-- BEGIN Input records --
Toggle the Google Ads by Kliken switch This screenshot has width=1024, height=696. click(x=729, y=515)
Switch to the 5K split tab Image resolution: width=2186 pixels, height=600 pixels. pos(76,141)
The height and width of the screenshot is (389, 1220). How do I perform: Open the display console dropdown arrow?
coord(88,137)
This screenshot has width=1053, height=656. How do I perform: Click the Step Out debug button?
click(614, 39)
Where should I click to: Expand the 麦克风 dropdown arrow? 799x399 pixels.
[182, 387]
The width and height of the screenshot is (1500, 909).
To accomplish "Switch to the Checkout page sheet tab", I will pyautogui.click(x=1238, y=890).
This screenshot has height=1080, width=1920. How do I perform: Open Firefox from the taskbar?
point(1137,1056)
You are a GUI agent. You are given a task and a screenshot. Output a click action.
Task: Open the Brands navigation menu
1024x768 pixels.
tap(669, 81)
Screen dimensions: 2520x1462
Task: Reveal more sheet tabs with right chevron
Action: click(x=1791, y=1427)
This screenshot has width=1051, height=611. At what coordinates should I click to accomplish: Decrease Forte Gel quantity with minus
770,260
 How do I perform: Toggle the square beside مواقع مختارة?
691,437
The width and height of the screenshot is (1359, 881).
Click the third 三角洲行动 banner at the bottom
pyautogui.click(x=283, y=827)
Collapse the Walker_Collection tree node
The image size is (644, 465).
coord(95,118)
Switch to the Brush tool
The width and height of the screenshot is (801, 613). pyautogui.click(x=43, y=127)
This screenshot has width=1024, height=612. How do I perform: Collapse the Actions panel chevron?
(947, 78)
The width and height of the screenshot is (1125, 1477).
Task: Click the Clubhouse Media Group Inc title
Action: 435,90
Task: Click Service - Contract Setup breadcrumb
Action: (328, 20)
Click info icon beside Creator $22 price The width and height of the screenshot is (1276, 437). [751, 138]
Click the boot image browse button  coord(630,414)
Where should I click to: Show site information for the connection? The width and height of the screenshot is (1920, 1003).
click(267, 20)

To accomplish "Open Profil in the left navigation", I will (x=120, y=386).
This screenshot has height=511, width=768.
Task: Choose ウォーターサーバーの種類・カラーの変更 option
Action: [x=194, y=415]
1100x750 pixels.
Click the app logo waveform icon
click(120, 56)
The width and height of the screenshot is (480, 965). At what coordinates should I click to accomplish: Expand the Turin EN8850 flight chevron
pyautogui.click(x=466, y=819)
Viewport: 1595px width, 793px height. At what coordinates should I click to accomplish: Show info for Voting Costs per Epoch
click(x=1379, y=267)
-- END Input records --
Exercise brief: Copy all of the records above line for line, without changing anything.

Task output:
Toggle the Google Ads by Kliken switch This screenshot has width=1024, height=696. click(x=729, y=515)
Switch to the 5K split tab Image resolution: width=2186 pixels, height=600 pixels. pos(76,141)
The height and width of the screenshot is (389, 1220). How do I perform: Open the display console dropdown arrow?
coord(88,137)
This screenshot has width=1053, height=656. How do I perform: Click the Step Out debug button?
click(614, 39)
Where should I click to: Expand the 麦克风 dropdown arrow? 799x399 pixels.
[182, 387]
The width and height of the screenshot is (1500, 909).
To accomplish "Switch to the Checkout page sheet tab", I will pyautogui.click(x=1238, y=890).
This screenshot has height=1080, width=1920. How do I perform: Open Firefox from the taskbar?
point(1137,1056)
You are a GUI agent. You are given a task and a screenshot. Output a click action.
Task: Open the Brands navigation menu
1024x768 pixels.
tap(669, 81)
Screen dimensions: 2520x1462
Task: Reveal more sheet tabs with right chevron
Action: click(x=1791, y=1427)
This screenshot has width=1051, height=611. At what coordinates should I click to accomplish: Decrease Forte Gel quantity with minus
770,260
 How do I perform: Toggle the square beside مواقع مختارة?
691,437
The width and height of the screenshot is (1359, 881).
Click the third 三角洲行动 banner at the bottom
pyautogui.click(x=283, y=827)
Collapse the Walker_Collection tree node
The image size is (644, 465).
coord(95,118)
Switch to the Brush tool
The width and height of the screenshot is (801, 613). pyautogui.click(x=43, y=127)
This screenshot has width=1024, height=612. How do I perform: Collapse the Actions panel chevron?
(947, 78)
The width and height of the screenshot is (1125, 1477).
Task: Click the Clubhouse Media Group Inc title
Action: 435,90
Task: Click Service - Contract Setup breadcrumb
Action: (328, 20)
Click info icon beside Creator $22 price The width and height of the screenshot is (1276, 437). [751, 138]
Click the boot image browse button  coord(630,414)
Where should I click to: Show site information for the connection? The width and height of the screenshot is (1920, 1003).
click(267, 20)

To accomplish "Open Profil in the left navigation", I will (x=120, y=386).
This screenshot has height=511, width=768.
Task: Choose ウォーターサーバーの種類・カラーの変更 option
Action: [x=194, y=415]
1100x750 pixels.
Click the app logo waveform icon
click(120, 56)
The width and height of the screenshot is (480, 965). At what coordinates should I click to accomplish: Expand the Turin EN8850 flight chevron
pyautogui.click(x=466, y=819)
Viewport: 1595px width, 793px height. At what coordinates should I click to accomplish: Show info for Voting Costs per Epoch
click(x=1379, y=267)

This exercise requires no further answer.